Data listing:

----------------

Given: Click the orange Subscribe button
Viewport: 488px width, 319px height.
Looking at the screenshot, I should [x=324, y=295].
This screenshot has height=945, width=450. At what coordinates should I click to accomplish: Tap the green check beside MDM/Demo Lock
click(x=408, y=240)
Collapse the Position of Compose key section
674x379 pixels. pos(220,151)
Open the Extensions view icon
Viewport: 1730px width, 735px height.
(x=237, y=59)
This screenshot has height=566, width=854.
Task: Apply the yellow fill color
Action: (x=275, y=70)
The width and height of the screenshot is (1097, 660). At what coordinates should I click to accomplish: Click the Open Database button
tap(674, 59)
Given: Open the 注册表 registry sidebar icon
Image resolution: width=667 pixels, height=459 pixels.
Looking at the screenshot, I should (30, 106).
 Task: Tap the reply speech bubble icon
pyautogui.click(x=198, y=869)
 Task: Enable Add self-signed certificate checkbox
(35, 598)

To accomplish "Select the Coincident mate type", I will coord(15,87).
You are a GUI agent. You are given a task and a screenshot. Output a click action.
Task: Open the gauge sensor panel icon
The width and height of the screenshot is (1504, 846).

----------------

What you need to do: Rewrite the part of the material that opens with the line containing "I will coord(15,87)." and runs through the end, replacing "gauge" with "pressure" and leaving everything else unchanged.

Exercise response:
To accomplish "Select the Coincident mate type", I will coord(15,87).
You are a GUI agent. You are given a task and a screenshot. Output a click action.
Task: Open the pressure sensor panel icon
The width and height of the screenshot is (1504, 846).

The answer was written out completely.